When a critical patient is en route to your level I trauma center, alerting the right specialist takes only a phone call or a page. Gathering the equipment and materials that specialist will need to treat that patient is a little more complicated. Increased efficiency doesn’t just save time; it saves lives.

“Whether it’s a stroke patient or they have a ruptured aneurism and they need to be treated, we need to know we have the right-size coils or the right device to deliver that high-level care,” says Robert M. Sheridan, director of interventional radiology at the 508-bed Massachusetts General Hospital in Boston.

The organization estimated it had about 90% accuracy when it came to keeping track of supplies using a bar-code system and manual inventory counts. It turns out that estimate was wrong; after deploying RFID tracking, MGH discovered its accuracy rates with manual counting had actually been about 80%.

RFID has all but eliminated manual counts, and now accuracy rates are 99%, Sheridan says.
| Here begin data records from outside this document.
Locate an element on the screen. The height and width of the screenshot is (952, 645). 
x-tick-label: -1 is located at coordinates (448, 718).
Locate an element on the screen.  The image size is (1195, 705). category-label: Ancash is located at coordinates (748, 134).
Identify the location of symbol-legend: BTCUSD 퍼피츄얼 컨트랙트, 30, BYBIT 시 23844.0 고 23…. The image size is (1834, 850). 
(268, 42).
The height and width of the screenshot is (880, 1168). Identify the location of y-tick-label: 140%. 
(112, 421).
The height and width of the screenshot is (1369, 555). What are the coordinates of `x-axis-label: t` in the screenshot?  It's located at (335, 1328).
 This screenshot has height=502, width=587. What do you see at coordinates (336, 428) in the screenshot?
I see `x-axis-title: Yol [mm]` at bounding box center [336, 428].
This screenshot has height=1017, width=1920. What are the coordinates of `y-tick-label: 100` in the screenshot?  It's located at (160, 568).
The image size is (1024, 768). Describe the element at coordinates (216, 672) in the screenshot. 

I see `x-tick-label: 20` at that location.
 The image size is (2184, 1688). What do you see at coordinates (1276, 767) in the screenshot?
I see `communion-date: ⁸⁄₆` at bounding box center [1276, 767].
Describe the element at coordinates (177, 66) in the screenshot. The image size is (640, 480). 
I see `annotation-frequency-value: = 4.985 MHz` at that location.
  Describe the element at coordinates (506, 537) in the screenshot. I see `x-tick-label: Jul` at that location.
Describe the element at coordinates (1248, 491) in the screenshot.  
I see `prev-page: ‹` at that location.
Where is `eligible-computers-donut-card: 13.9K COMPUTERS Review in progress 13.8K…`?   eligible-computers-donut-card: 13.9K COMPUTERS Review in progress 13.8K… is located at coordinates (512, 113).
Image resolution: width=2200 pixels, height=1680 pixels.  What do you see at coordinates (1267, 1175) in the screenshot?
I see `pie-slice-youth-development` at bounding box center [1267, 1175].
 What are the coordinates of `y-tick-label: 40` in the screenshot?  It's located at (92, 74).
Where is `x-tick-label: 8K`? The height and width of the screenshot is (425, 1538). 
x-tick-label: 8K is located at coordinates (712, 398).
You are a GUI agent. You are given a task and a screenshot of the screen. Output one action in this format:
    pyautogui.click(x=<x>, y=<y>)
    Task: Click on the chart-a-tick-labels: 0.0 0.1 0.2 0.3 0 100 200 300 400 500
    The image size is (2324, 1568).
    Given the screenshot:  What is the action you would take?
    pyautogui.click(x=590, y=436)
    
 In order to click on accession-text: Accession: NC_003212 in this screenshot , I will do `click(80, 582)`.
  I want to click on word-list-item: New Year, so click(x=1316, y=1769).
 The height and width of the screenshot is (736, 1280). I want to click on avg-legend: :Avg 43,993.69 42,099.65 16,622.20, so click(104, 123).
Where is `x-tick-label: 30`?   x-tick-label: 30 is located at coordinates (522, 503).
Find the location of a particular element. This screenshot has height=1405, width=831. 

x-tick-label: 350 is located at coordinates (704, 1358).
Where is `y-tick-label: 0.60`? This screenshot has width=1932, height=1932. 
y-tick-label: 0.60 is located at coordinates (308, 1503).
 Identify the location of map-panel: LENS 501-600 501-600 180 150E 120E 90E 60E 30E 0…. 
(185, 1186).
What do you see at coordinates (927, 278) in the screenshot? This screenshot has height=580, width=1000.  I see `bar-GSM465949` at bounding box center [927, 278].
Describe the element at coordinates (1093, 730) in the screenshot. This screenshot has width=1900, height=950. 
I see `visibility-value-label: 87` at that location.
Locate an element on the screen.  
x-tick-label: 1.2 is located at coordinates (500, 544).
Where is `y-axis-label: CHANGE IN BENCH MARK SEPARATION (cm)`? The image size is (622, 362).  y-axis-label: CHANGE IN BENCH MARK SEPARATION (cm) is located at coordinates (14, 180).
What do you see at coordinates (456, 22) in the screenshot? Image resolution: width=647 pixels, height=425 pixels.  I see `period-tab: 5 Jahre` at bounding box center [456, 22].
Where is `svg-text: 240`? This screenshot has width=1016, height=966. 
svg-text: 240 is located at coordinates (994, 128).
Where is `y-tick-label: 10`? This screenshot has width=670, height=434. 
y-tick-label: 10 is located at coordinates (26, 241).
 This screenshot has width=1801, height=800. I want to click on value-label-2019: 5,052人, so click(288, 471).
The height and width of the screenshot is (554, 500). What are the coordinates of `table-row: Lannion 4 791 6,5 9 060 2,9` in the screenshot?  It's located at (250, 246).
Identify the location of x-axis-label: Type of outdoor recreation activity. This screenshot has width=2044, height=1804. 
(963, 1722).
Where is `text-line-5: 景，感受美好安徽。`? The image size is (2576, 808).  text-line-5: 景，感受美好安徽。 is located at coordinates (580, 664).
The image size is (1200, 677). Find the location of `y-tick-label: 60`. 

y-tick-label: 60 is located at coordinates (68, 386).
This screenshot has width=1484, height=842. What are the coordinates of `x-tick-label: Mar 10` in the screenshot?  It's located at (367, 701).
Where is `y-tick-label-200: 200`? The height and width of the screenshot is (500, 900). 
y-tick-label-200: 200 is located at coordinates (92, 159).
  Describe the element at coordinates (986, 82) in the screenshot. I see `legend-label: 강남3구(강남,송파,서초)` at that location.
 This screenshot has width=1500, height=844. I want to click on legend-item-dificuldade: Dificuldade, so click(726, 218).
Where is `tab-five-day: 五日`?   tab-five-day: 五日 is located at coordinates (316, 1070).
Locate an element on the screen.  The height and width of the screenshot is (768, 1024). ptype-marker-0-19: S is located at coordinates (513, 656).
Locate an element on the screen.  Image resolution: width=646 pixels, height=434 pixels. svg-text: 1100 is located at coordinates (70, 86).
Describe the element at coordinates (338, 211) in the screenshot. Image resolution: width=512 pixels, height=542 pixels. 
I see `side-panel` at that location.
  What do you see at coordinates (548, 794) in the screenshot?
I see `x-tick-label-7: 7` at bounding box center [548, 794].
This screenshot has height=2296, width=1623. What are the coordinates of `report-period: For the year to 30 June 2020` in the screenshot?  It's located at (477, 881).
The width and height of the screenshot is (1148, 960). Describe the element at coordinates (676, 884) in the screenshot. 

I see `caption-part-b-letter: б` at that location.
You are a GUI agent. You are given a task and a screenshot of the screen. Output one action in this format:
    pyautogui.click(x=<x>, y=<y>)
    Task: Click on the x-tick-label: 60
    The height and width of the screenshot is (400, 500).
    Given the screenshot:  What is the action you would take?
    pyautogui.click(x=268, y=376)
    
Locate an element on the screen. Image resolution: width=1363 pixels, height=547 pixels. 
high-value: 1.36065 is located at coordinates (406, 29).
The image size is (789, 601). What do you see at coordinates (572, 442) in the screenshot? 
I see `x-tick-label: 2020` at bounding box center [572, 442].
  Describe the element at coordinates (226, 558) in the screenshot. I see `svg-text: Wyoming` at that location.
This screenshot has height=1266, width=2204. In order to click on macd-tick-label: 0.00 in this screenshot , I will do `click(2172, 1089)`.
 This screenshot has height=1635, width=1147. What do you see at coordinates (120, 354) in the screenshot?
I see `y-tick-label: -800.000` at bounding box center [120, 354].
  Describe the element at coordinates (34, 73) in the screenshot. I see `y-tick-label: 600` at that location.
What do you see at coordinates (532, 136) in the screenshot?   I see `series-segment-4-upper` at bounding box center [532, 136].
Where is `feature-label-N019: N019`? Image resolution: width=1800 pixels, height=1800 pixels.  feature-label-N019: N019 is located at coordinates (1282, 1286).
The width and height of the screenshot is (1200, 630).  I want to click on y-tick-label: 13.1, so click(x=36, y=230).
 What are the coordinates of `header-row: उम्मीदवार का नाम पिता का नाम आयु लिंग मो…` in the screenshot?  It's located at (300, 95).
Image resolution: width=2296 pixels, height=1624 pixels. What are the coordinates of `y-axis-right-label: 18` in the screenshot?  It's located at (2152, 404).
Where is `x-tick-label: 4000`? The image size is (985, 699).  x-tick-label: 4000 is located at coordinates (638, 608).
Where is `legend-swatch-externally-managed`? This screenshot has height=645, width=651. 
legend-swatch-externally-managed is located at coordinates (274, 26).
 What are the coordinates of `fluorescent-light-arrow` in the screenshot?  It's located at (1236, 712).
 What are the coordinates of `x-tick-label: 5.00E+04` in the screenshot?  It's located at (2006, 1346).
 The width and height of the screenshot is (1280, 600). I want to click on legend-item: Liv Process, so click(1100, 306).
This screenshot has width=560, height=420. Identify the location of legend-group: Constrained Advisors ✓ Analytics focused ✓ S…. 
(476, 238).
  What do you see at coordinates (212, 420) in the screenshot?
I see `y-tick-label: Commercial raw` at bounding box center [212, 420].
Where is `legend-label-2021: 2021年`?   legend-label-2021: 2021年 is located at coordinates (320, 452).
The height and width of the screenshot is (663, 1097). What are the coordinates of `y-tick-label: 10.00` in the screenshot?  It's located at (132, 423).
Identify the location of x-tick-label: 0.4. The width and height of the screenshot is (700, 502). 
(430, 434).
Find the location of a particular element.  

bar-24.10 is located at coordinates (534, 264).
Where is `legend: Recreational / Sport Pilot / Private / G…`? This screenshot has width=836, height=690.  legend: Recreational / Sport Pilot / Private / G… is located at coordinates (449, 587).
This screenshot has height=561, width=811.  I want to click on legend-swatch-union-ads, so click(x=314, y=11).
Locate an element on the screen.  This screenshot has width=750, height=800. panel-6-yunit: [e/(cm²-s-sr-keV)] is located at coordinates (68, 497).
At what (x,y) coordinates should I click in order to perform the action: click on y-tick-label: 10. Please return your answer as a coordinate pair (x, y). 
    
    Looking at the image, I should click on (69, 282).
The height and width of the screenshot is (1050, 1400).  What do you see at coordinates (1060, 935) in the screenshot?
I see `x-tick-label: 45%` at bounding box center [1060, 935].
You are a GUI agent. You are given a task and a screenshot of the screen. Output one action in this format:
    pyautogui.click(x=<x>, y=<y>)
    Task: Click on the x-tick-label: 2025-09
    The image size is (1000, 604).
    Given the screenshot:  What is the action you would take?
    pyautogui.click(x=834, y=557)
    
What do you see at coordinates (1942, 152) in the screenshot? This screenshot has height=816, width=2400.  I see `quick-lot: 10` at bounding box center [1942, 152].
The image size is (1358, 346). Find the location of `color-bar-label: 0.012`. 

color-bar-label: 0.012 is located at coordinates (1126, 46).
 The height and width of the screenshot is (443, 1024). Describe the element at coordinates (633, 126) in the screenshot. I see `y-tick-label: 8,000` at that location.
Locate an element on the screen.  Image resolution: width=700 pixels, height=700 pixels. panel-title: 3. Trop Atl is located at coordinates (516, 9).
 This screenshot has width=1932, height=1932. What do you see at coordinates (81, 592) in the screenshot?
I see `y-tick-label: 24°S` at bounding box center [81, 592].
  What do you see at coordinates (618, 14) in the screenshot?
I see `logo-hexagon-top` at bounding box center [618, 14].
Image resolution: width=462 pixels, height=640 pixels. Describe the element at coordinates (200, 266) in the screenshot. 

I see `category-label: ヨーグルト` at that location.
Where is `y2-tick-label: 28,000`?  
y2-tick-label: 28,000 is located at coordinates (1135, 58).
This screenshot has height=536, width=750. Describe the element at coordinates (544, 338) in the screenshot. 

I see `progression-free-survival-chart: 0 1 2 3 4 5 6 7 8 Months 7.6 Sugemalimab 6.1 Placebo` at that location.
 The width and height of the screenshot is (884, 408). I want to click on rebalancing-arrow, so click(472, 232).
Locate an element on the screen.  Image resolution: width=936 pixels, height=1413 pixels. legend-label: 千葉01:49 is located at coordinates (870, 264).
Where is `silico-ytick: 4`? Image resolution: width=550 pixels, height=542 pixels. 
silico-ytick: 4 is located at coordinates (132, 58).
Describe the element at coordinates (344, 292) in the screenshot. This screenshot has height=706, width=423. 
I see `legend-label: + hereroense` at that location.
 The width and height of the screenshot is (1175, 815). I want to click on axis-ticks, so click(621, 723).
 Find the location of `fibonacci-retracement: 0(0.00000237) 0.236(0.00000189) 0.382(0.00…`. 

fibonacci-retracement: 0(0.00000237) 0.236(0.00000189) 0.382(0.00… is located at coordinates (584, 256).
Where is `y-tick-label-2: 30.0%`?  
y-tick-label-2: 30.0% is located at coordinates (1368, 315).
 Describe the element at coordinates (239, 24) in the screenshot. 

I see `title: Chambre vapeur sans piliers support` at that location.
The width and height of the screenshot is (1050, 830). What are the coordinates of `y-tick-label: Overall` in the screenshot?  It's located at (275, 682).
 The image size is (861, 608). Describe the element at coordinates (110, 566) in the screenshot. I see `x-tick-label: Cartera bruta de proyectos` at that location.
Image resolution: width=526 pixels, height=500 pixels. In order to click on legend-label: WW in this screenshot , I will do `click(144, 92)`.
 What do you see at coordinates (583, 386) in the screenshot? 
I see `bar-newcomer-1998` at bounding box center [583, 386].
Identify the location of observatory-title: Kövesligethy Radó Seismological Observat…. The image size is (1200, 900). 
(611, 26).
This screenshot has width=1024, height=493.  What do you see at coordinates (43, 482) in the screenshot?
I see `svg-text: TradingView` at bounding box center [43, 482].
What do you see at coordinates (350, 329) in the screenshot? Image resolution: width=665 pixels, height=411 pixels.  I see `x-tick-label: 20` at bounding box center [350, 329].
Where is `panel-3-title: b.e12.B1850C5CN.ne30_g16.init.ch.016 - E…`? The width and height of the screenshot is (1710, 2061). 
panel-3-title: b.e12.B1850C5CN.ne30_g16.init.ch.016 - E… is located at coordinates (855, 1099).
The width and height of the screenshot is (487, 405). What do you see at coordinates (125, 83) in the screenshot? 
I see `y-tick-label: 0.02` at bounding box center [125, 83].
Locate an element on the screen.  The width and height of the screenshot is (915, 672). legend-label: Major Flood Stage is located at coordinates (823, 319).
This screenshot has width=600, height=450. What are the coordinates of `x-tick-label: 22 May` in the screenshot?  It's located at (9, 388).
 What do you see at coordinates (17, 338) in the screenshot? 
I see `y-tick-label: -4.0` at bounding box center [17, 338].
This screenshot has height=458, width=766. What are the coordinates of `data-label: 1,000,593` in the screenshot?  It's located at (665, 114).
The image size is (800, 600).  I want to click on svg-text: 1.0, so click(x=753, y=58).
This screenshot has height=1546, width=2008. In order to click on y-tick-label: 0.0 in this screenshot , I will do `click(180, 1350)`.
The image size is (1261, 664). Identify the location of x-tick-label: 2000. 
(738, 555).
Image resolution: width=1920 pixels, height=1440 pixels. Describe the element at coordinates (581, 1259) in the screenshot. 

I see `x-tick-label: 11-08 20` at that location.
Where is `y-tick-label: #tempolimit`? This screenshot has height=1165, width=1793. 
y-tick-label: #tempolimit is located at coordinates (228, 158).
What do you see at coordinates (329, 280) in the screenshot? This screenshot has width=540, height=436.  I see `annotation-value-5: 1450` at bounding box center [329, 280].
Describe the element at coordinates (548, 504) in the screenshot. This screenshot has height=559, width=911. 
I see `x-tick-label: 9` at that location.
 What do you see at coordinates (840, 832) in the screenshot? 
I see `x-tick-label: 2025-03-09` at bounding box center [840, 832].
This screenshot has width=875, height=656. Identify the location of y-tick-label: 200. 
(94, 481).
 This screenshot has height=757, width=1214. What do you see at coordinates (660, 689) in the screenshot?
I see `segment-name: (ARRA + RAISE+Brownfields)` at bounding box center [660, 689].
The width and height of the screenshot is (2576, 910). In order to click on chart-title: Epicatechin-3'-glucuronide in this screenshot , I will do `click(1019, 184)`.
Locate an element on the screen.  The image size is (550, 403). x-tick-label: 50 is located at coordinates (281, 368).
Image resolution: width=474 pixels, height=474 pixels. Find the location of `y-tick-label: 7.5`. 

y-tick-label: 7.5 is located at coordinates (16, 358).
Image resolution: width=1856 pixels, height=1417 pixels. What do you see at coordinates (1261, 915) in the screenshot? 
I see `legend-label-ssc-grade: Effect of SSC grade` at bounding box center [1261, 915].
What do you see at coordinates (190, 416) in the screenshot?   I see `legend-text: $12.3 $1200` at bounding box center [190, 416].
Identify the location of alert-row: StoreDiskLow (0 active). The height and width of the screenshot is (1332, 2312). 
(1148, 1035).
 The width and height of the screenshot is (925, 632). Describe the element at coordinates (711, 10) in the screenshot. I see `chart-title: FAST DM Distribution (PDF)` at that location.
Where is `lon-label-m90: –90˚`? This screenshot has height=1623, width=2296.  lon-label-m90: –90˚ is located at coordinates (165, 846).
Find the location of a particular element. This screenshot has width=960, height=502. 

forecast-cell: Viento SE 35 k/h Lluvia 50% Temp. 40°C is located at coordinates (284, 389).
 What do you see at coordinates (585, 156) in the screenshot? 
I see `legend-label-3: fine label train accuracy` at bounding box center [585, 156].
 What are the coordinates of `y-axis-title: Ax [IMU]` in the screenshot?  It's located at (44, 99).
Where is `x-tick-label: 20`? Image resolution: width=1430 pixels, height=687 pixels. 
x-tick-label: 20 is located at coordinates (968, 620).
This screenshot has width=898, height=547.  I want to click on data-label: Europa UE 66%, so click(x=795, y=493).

The technology itself sounds pretty simple: RFID-enabled supply cabinets track items that are removed or replaced—and add or subtract them from specific patient records—every time the door is opened and closed. It’s a lot like the electronic minibars you find in some hotel rooms. And staff can pinpoint the exact location of each item—down to a specific section of a specific cabinet—from work or by logging on to the system from home. “So you would never be caught without a piece of equipment that you need to treat a patient. We never were able to do that,” Sheridan says.

“When you have that accuracy rate and real-time data capture, you’re able to make decisions more agilely in terms of what you should be ordering and how to manage your finances in terms of revenue and expenses,” he adds. “In healthcare we’re not in the business of making money. But certainly we’re not in the business of not losing money.”

Another benefit of the tracking system is that it improves clinicians’ workflow, whose primary goal is to take care of patients, not manage inventory, Sheridan notes. When physicians dictate reports, the tracking system helps them determine which products they used to treat that patient. The information is imported directly into the patient’s medical record, including lot numbers. “And none of it is done manually; it’s all automated,” Sheridan says.

The system also improves security. To access the cabinets, staff must scan a badge or enter a unique identification code. You can keep track of each person’s activities and employ rules as to who can access which cabinet. “There’s no more getting away without having your hand caught in the cookie jar, so speak,” Sheridan says. 

But after implementing the system and analyzing the data it produced, MGH started to see how it could take the system to the next level. 

‘Round-trip ticket’

“We decided we really needed to integrate this to what we call the Holy Grail of inventory management, which is the full electronic round-trip ticket—from the time that the product comes in, to the time that the product gets consumed, to the time that the product gets back on the shelf—95% of that is automated.”

The second phase was integrating the cabinets and the reorder system.

“Rather than having manual eyeballs or running arduous reports, there was a consumption file that was sent to PeopleSoft, the organization’s order management system. Our inventory manager would then look at that for a minute or two to see if there were any gross inequities or things that just didn’t make any sense, and then they just hit send and it goes.”

The final phase was integration with the billing system.

“Many payers will absolutely not pay for specific bills if you filed for a CPT code that required you to use an angioplasty balloon. If they don’t see that angioplasty balloon, they will potentially hold the bill. And they won’t pay for it,” he says. The charge capture also jumped from 80% to all but 100%. The result of that 20% increase: roughly $1 million added to the bottom line.

“Data is great,” Sheridan says. “Right?”